Leonard Hamilton     2                      7                  28.6%

R Williams                5                      24                20.8%

Boeheim                  6                      30                20.0%

Larranaga               1                      6                  16.7%

Jamie Dixon            1                     10                10.0%

Mike Brey                1                     11                 9.1%

Bzdelik, Brownell, Bennett are a combined 0-for-8 at beating their seed.

And here’s how often a coach underperforms his seed. 

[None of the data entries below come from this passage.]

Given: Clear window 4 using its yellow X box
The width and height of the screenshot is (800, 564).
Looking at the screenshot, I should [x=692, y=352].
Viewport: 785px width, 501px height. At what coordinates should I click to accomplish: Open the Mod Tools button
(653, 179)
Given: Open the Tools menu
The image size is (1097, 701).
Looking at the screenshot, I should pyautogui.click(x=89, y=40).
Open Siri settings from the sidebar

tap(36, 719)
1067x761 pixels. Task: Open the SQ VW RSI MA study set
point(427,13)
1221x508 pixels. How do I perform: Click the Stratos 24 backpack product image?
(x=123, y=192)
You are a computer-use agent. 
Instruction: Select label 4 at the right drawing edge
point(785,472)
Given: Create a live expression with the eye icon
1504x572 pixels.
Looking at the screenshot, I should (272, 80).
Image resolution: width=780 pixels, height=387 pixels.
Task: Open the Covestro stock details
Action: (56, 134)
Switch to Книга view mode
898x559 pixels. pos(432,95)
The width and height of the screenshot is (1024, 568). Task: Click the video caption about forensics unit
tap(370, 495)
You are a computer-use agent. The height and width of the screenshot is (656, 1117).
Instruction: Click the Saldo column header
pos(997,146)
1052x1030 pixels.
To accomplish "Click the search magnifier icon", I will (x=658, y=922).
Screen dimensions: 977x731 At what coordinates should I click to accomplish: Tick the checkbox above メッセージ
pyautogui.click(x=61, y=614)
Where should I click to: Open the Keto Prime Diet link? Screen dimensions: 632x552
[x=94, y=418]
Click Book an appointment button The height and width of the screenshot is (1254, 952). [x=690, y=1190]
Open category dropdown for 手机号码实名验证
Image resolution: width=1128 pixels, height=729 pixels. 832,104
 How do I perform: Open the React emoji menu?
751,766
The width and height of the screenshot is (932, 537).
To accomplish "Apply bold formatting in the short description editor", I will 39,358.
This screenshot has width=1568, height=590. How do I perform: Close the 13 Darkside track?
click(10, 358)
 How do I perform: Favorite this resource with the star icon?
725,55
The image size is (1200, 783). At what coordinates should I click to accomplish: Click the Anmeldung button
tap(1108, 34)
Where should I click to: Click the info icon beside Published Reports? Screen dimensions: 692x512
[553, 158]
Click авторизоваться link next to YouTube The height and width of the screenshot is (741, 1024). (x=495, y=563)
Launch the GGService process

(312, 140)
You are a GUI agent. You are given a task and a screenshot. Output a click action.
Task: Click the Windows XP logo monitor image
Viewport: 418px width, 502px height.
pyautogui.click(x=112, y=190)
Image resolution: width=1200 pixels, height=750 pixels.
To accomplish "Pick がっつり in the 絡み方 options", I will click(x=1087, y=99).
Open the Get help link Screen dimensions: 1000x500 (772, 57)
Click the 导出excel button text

Coach         Underperformed seed  Total tourneys      Percent

Krzyzewski       16                     29             53.3%

Dixon                 5                     10             50.0%

Brey                   5                     11             45.5%

Boeheim           13                     30             43.3%

Hamilton            3                      7              42.9%

R Williams          8                     24             33.3%

T Bennett           1                      3              33.3%

Gottfried           3                     10              30.0%

Pitino                5                     19              26.3%

B Williams         1                      5               20.0%

Larranaga          1                      6              16.7%

Comparing the two charts yields some interesting information:  Of the coaches with 10 tourney appearances, only Pitino is more likely to advance farther than expected than suffer an early upset, and he’s 40% more likely. Gottfried goes on a run as often as he bows out early. Coach K and Roy Williams are next best, although both are more likely to be upset than to steal a win or two. 

On the flip side, Dixon and Brey suffer early upsets five times more often than they go farther than expected. 

That’s looking at round by seeding. Finally, let’s look at individual games. How often does a coach lose to a team he should beat, based on their respective seedings? 

Only four ACC coaches have been in 10 or more games where an upset took place. Here they are, ranked by winning percentage in those games.

Pitino             5-6  .455

Boeheim         9-16 .360

R Williams      5-11 .313

Krzyzewski     5-20 .200

Winning the national title as a 3-seed boosted Boeheim’s upset W-L record significantly. Interestingly, Gottfried matched Pitino, Williams and K’s five upset wins in the tournament, but he hasn’t been upset enough to qualify for the list (5-3, .625)

So Rick Pitino seems to be the clear-cut best tournament coach in the ACC, while Boeheim is a step below his three Hall of Fame colleagues.